> **Source text**:
In the eastern Algonquian dialects, verbs having the inanimate active transitive form of the class ending in -měn (e) had the peculiarity that they could be used as passive participial adjectives, (f) and, from this sense, could pass to that of substantives.
The Indians of Virginia (like those of the three Americas, from Maine as far south as to Peru made a very nutritious food preparation by parching Indian corn and reducing it to a fine powder, which they called rokěhaměn, 'softened.' This word is cognate with Abnaki nuk'haměn, used as a designation for flour, and with Lenape lok'haměn, used as a name for bran or shorts. In Strachey's time (1610-13), this word had undergone no alteration; but later on, it became, in the pronunciation of English-speaking people, rockahominie (Beverly, 1705), rockahomine (Lawson, 1709), rockahominy (Byrd, 1728).
Again, the natives of Virginia, by boiling the acorns of the basket and live oaks (Quercus michauxii and Q. virens) in water, extracted therefrom an oil which they called manahamen, 'removed from,' 'skimmed from.' In the pronunciation of the settlers this word soon became monohominy. The Virginians also made a food product by coarsely cracking Indian com, winnowing away the chaff, and sifting out the flour, and, to it, as well as to the porridge prepared from it, applied the name of usekutehĕmin, meaning 'crushed by pounding' (from u, prosthetic vowel; seku, a root meaning 'to crush' ; te, a particle denoting that the action expressed in the root is done with a blow or stroke ; and hemen, a verbal suffix denoting, in the transitive form of the verb, instrumental action upon an inanimate object). Strachey appears to have been acquainted with this word only in such corrupted forms as usketehamun, uskatahomen, and usketehamun. The English colonists soon became very familiar with this Indian food product, but, finding its aboriginal name altogether too cumbersome for current use, contracted the already corrupted word to its verbal suffix, homen, hamun, homin, etc., and, rounding off this disjunctum membrum with a vowel, formed such terms as homeni, fiamuni, homini, etc. The very first mention, in print, of this abbreviated word is found in the form of homini in Smith's True Travels, Adventures and Observations, p. 43 (1630). Thus originated a term concerning the source and meaning of which there has been, up to the very present (the writing of these lines), more speculation than about any other Indian word that has entered the English language.

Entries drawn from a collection
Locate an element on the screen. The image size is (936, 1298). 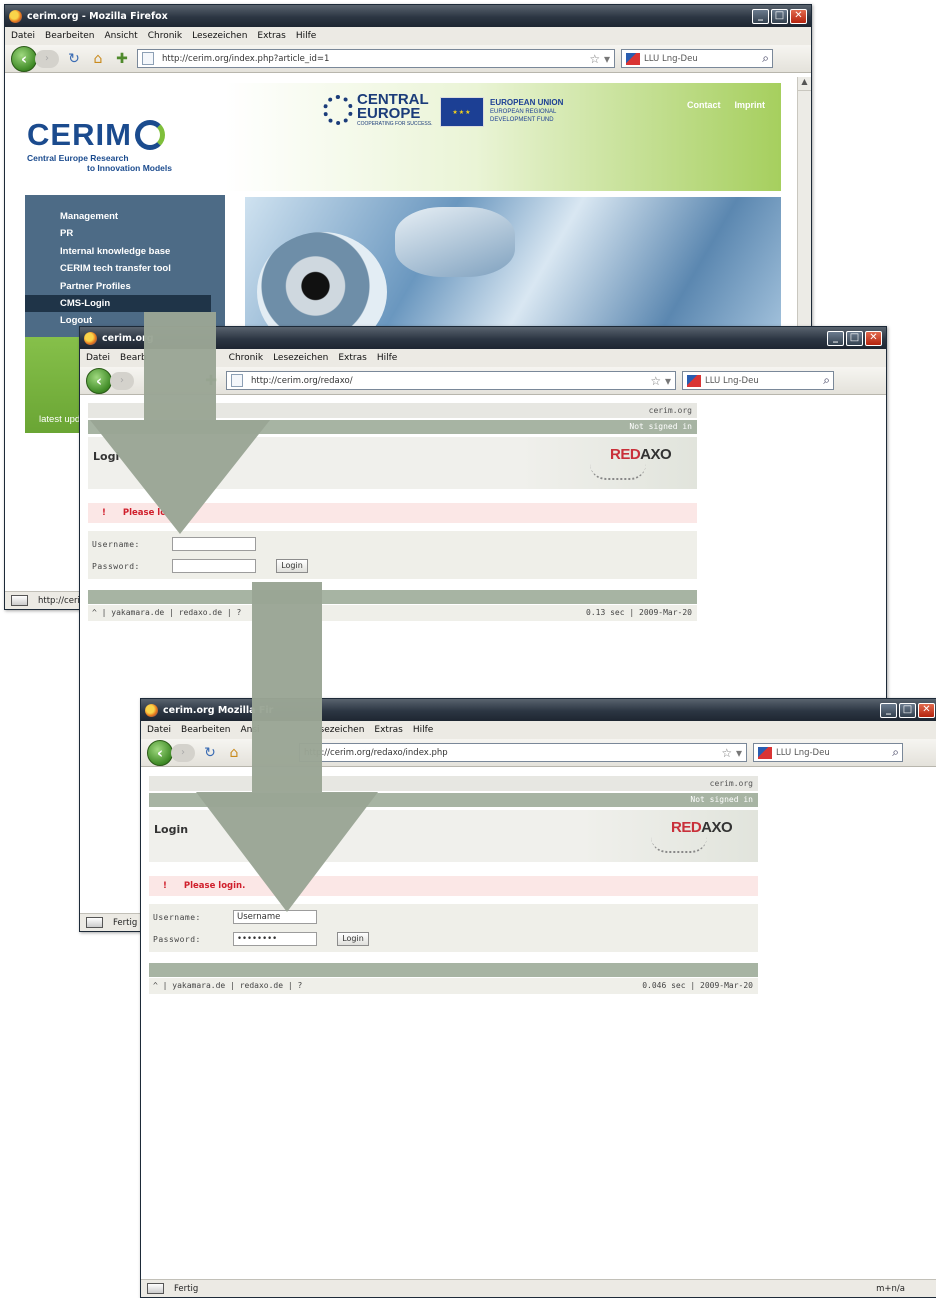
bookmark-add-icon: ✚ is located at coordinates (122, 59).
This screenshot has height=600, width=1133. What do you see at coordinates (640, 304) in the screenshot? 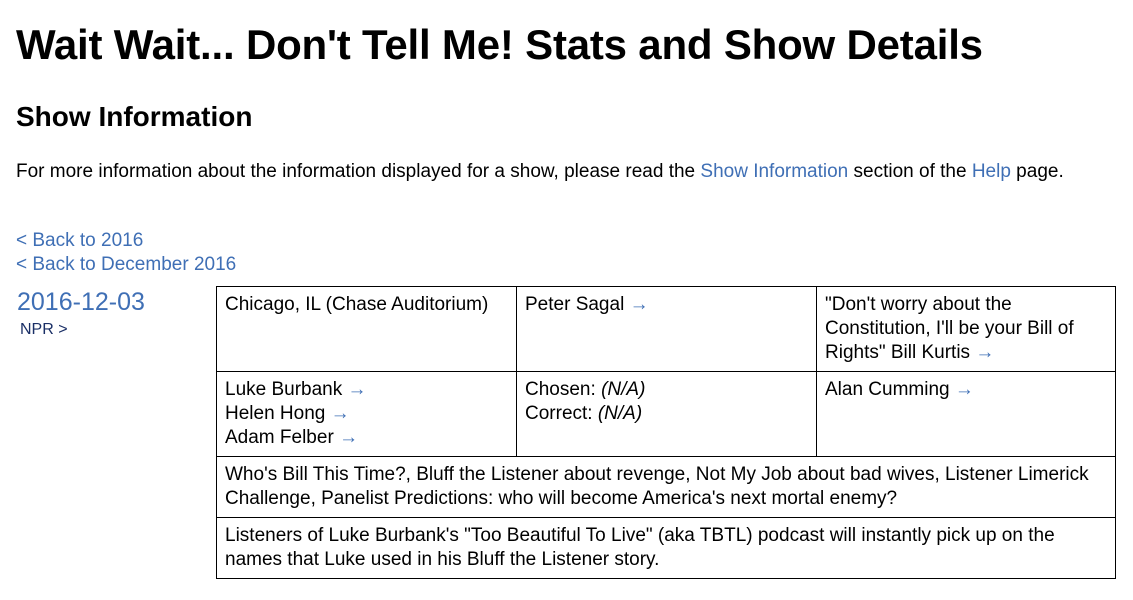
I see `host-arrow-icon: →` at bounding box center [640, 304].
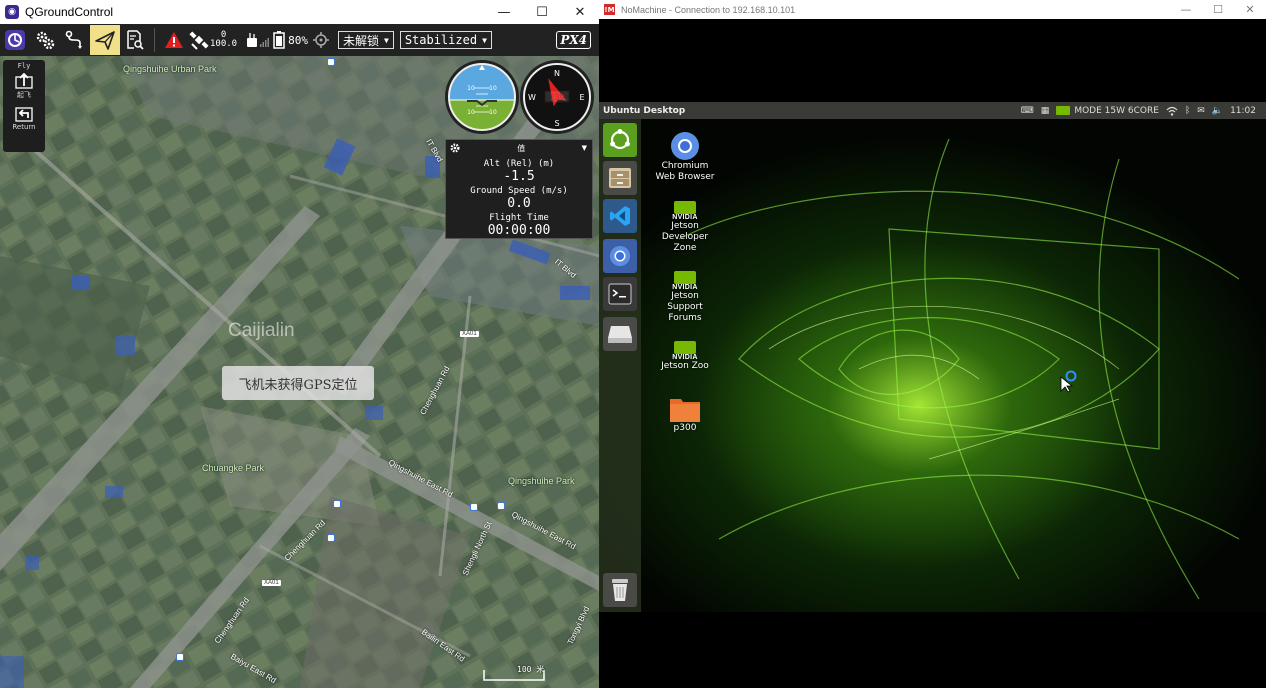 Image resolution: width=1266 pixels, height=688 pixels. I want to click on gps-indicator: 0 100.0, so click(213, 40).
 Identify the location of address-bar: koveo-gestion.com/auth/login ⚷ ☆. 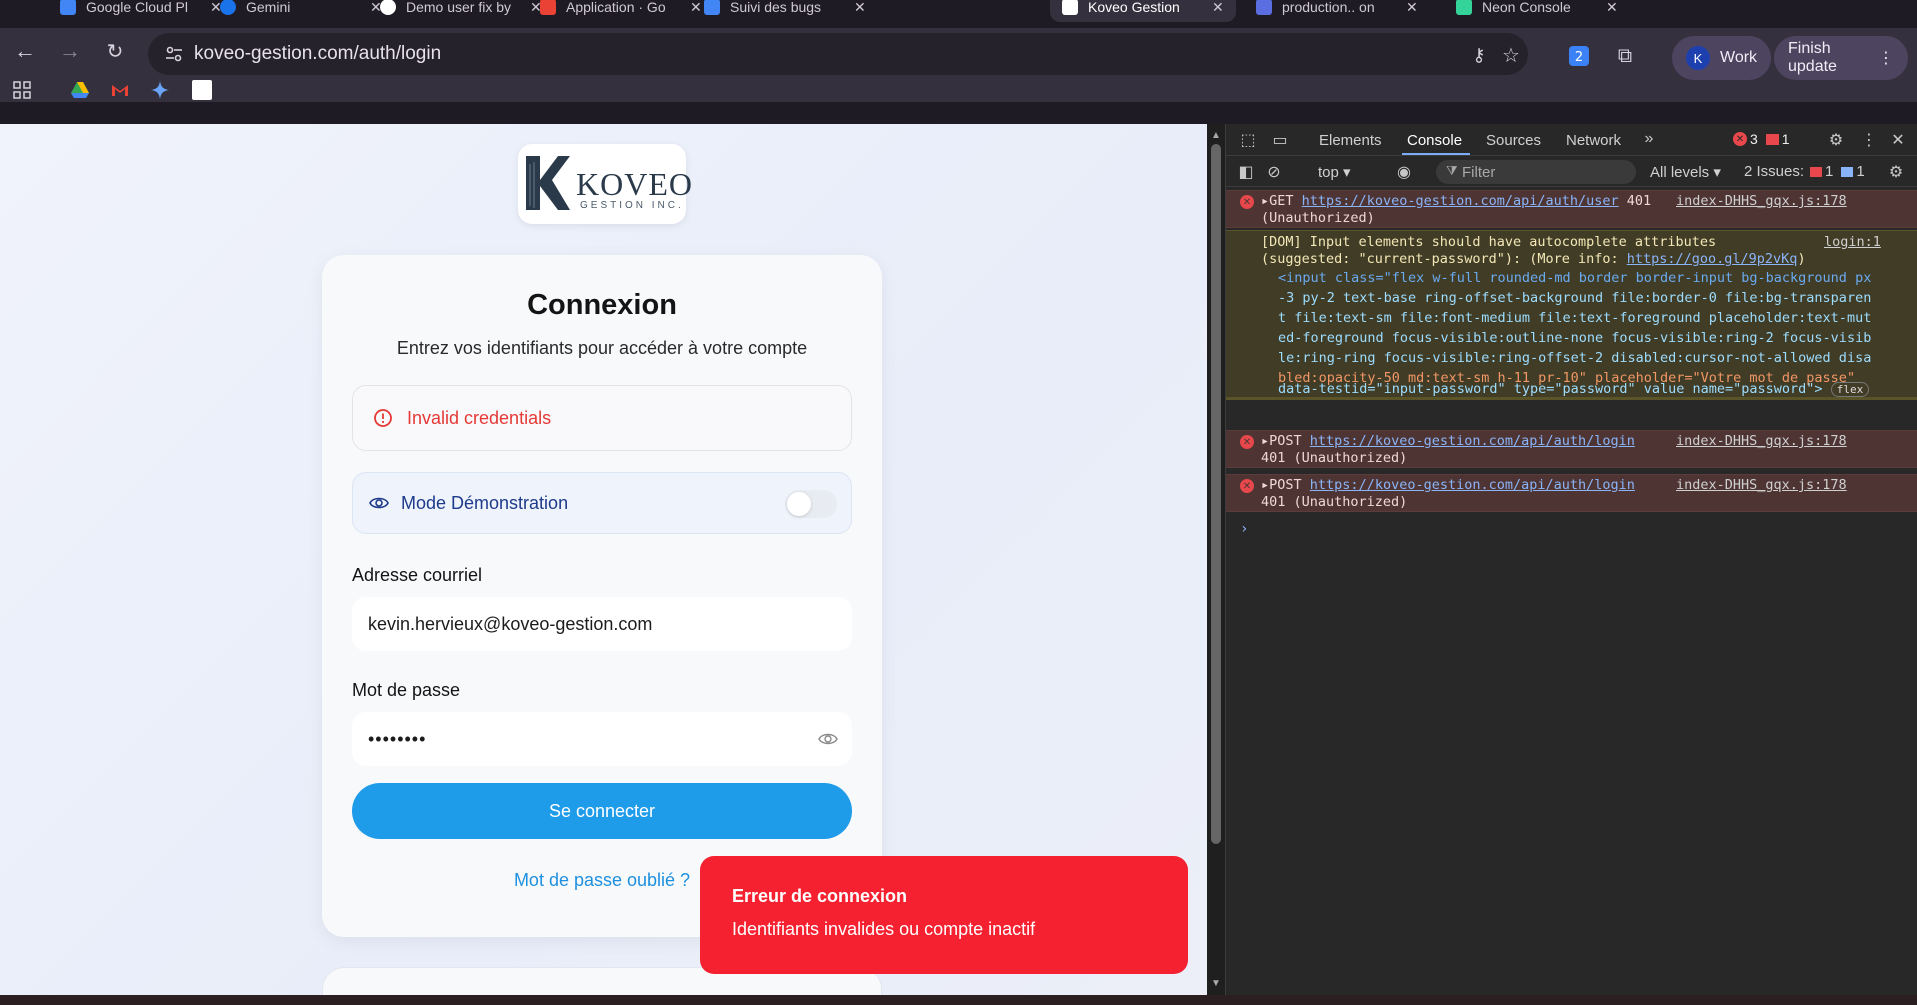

> **Task objective**: According to the passage on Virginia Algonquian words, where does the first printed mention of the form "homini" appear? The rows have no connection to the passage on Virginia Algonquian words.

> **Output of the task**: In Smith's True Travels, Adventures and Observations, p. 43 (1630).